§ Work instructions:
When the line with "Task: Click the" appears below, start repeating lines exactly, and keep going through the line with "Open the Maps tab 904x1083 pixels."; add nothing outside that span.

§ Data provided:
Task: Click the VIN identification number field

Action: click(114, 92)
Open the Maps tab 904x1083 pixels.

==

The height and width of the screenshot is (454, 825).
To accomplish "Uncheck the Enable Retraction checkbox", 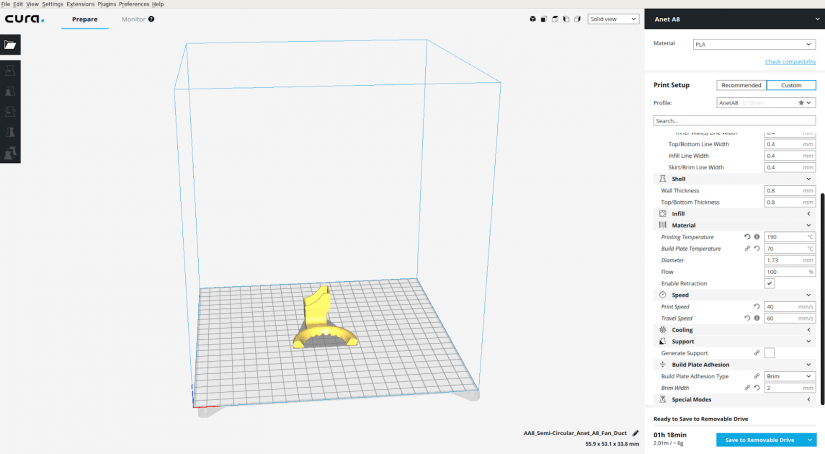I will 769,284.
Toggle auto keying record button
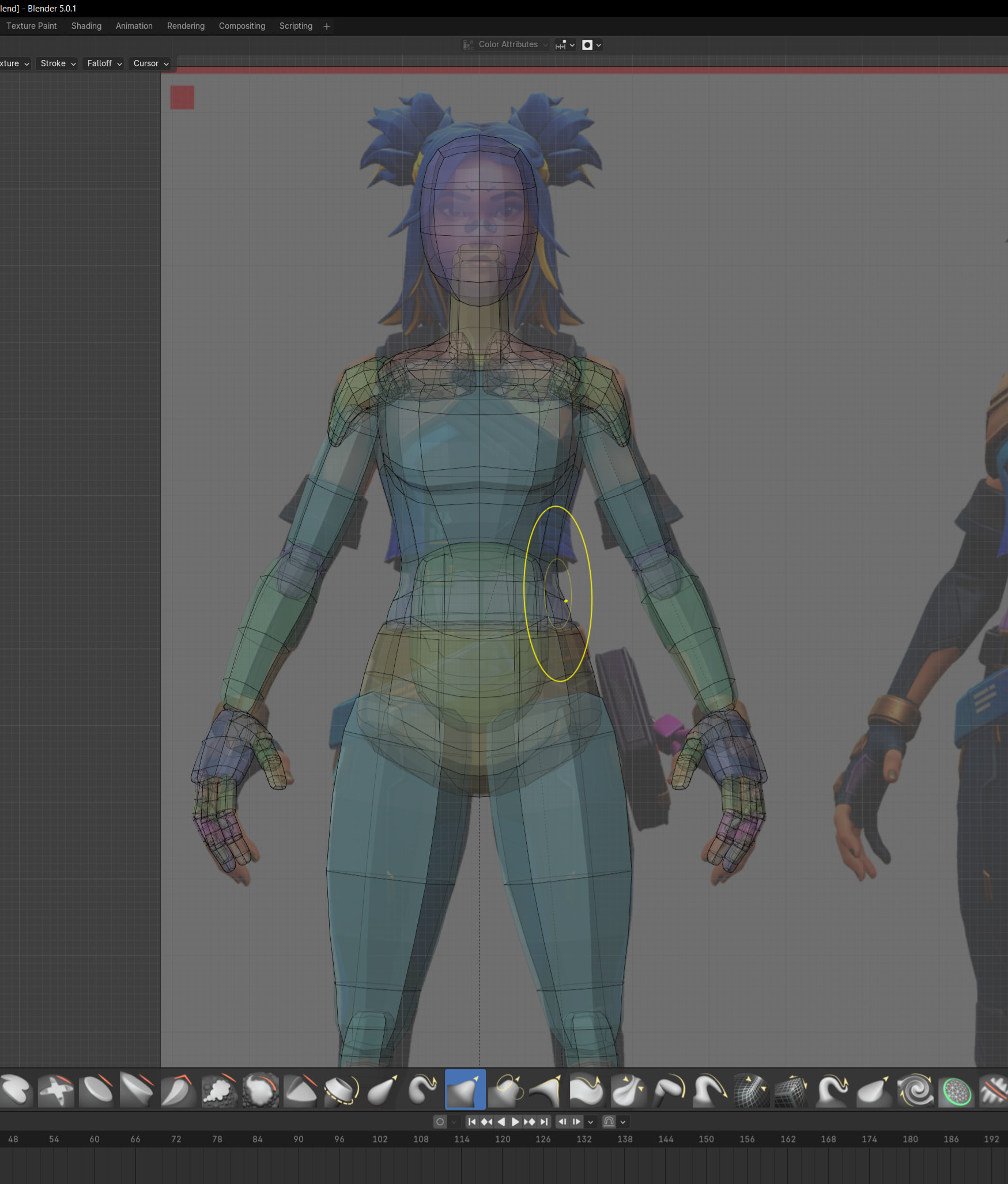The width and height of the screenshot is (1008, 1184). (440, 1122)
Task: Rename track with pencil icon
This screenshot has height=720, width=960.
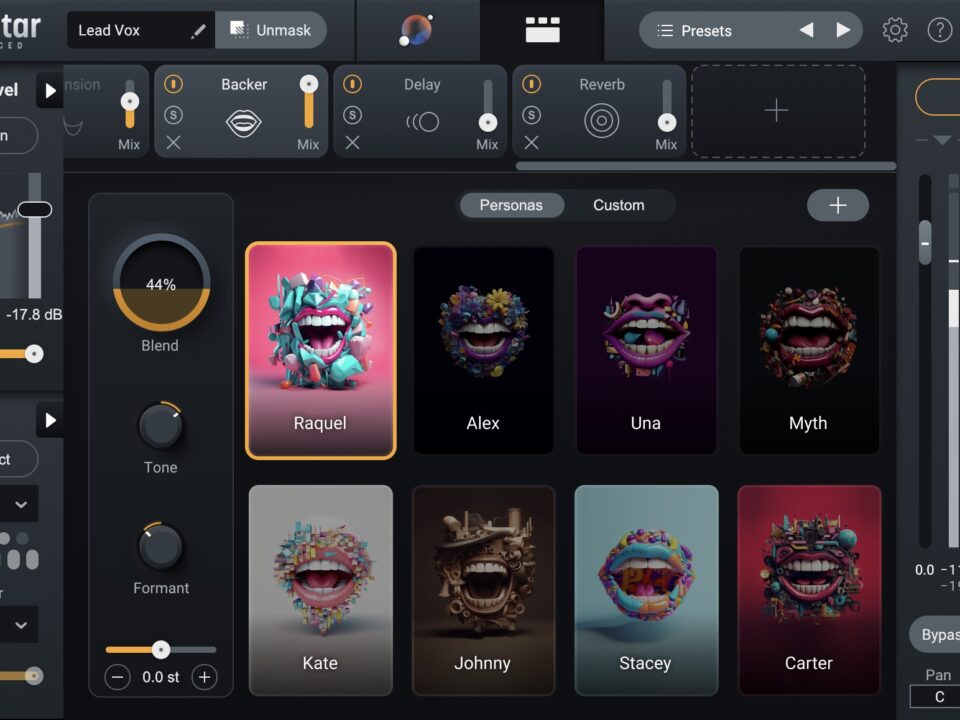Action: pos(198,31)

§ Output for this task:
Task: Click the VIN identification number field

Action: click(114, 92)
Open the Maps tab 904x1083 pixels.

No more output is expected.